> Document extract
┌──

However, Burning does a tremendous amount of damage and chews through health like nothing else. We fully expect it to be one of the stronger reactions once Dendro is fleshed out more. You’ll especially notice Burning when it’s on you. We strongly recommend switching to another character temporarily if that’s the case.
Simply hit a Dendro-infused enemy with a Pyro attack and watch them flail as they try to extinguish themselves. This is most noticeable with Dendro slimes. It’s fairly likely that they’ll run around and spread the fire to the nearby environment as well.
Main Use: Trigger Burning whenever you’re dealing with a Dendro enemy. Sit back and watch them die, reapply as needed. Also, those wooden shields the big Hilichurls use are considered Dendro as well. Burn them.
Frozen (Cryo + Hydro)
If this reaction were completely isolated, Frozen would be fairly low on our list. It does no damage upon triggering and simply “pauses” the enemy.
We say pause, as it does not stagger/reset the enemy’s action. If you freeze an enemy mid-swing, the attack will continue immediately from where it left off as soon as Frozen wears off.
Seems somewhat useless, right? The trick is that it’s one of the best reactions for setting up massive damage via Melt if done properly while providing just enough CC on the enemy.
Upon triggering Frozen, the enemy will be afflicted by the Cryo status for a few seconds regardless of how long the Frozen state lasts. You’ll have enough time to do with this as you wish. Additionally, Frozen enemies can be hit by a heavy attack (via claymore attacks, plunging attacks, explosions, and Geo damage) to trigger Shatter.
As opposed to elemental damage, Shatter will deal a burst of physical damage. Unfortunately, Shatter doesn’t scale with physical damage (but does with elemental mastery), so it’s somewhat lackluster. However, it is one of the better ways to deal with Hydro shields, which are known for being notoriously difficult to break in comparison to other shields.
Main Use: As we mentioned earlier, Frozen is most effectively used to set up Melt reactions due to how easy it is to maintain the Cryo status on enemies with Frozen. Additionally, you can use it to lock an enemy in place to either dodge an attack or buy some time to set up a more devastating combo.

└──

> Source excerpt

┌──

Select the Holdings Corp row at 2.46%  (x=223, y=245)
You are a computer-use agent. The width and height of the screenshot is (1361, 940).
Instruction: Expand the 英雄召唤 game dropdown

└──

Rewrite the paragraph of the elemental reactions guide that begins "Upon triggering Frozen" as a short bulleted list that keeps its main facts.

> Solved problem
- Triggering Frozen gives the enemy the Cryo status for a few seconds, no matter how long the Frozen state lasts.
- This leaves enough time to use that status however you wish.
- Hitting a Frozen enemy with a heavy attack triggers Shatter. Heavy attacks include claymore attacks, plunging attacks, explosions, and Geo damage.